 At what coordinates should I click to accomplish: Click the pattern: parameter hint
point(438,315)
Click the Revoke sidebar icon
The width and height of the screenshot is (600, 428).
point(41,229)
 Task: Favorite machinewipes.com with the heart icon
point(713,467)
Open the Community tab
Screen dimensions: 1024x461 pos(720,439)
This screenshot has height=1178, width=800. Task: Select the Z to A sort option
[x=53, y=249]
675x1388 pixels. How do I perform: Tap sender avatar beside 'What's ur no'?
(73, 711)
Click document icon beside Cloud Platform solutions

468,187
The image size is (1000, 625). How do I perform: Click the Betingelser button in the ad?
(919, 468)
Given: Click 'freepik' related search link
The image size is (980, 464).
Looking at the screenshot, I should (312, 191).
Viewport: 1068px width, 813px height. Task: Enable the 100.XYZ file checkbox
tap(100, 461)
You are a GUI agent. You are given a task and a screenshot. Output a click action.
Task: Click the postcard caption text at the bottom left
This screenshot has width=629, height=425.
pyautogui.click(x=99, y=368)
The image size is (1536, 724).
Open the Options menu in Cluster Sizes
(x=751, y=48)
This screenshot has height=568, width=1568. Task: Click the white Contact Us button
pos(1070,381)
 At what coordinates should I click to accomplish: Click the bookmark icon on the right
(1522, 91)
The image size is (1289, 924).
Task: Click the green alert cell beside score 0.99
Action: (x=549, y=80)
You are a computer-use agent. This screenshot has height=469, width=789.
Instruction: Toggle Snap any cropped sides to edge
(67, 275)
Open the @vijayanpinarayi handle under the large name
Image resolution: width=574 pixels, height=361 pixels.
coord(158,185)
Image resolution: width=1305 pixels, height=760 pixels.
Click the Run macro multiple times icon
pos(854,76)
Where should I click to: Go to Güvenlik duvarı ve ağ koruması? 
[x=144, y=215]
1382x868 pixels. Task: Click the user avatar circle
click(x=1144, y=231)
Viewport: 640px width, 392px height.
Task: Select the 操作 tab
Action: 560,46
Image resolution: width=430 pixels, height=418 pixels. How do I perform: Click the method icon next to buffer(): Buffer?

**What you have to do**
Read through the entries above, and wherever a line holds the string "agent", copy it.

**Exercise output**
You are a GUI agent. You are given a task and a screenshot. Output a click action.
You are a computer-use agent. This screenshot has height=469, width=789.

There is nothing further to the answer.